[PATCH v9 0/5] arm64/riscv: Add support for crashkernel CMA reservation

Tue Mar 24 15:02:51 AEDT 2026

On 2026/3/24 0:55, Andrew Morton wrote:
> On Mon, 23 Mar 2026 15:27:40 +0800 Jinjie Ruan <ruanjinjie at huawei.com> wrote:
> 
>> The crash memory allocation, and the exclude of crashk_res, crashk_low_res
>> and crashk_cma memory are almost identical across different architectures,
>> This patch set handle them in crash core in a general way, which eliminate
>> a lot of duplication code.
>>
>> And add support for crashkernel CMA reservation for arm64 and riscv.
> 
> Thanks.  AI review has completed and it asks questions:
> 	https://sashiko.dev/#/patchset/20260323072745.2481719-1-ruanjinjie@huawei.com

I believe it identified 4 valid issues:

- The already discovered crashk_low_res not excluded bug in the existing
RISC-V code.

- An existing memory leak issue in the existing PowerPC code.

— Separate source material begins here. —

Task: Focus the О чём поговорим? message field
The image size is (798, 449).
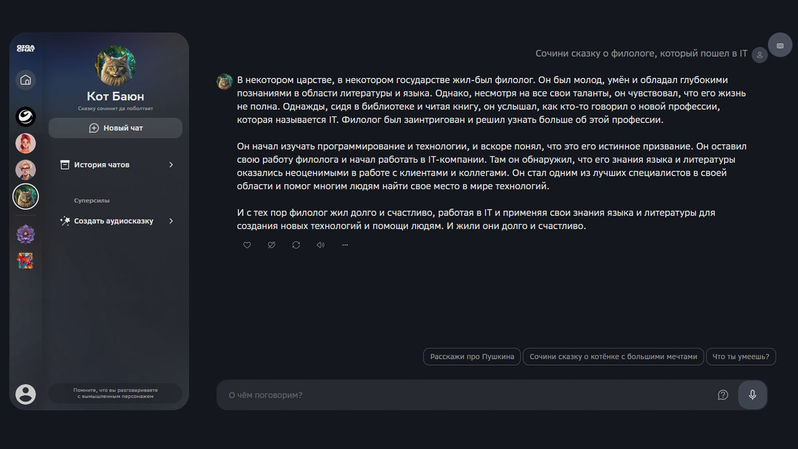Action: pyautogui.click(x=460, y=395)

- The ordering issue of adding CMA ranges to "linux,usable-memory-range".

- An existing concurrency issue. A Concurrent memory hotplug may occur
between reading memblock and attempting to fill cmem during kexec_load()
for almost all existing architectures，I'm not sure if this is a
practical issue in reality..

 Race Condition Scenario

  Timeline:
  ---------------------------------------------------------------------
  T1: kexec_load() syscall starts
  T2: kexec_trylock() acquires kexec_lock
  T3: crash_prepare_headers() is called
  T4: arch_get_system_nr_ranges() queries memblock → finds 100 memory ranges
  T5: cmem = alloc_cmem(100) allocates buffer for 100 ranges
  T6: [RACE WINDOW] Another process triggers memory hotplug
  T7: add_memory() → lock_device_hotplug() → memblock_add_node()
  T8: New memory region added to memblock
  T9: arch_crash_populate_cmem() iterates: now finds 102 ranges
  T10: cmem->ranges[100] → OUT OF BOUNDS WRITE!
  T11: cmem->ranges[101] → OUT OF BOUNDS WRITE!
  T12: Kernel crash or memory corruption

  Why This Happens

  1. Different locks used:
    - kexec_load() uses kexec_trylock (atomic_t)
    - Memory hotplug uses device_hotplug_lock (mutex)
  2. No synchronization between these two operations
  3. Time-of-check to time-of-use (TOCTOU) issue:
    - Step T4-T5: We query the number of ranges and allocate buffer
    - Step T6-T9: Memory hotplug adds new ranges between query and
population

Any comments or suggestions on the following approach?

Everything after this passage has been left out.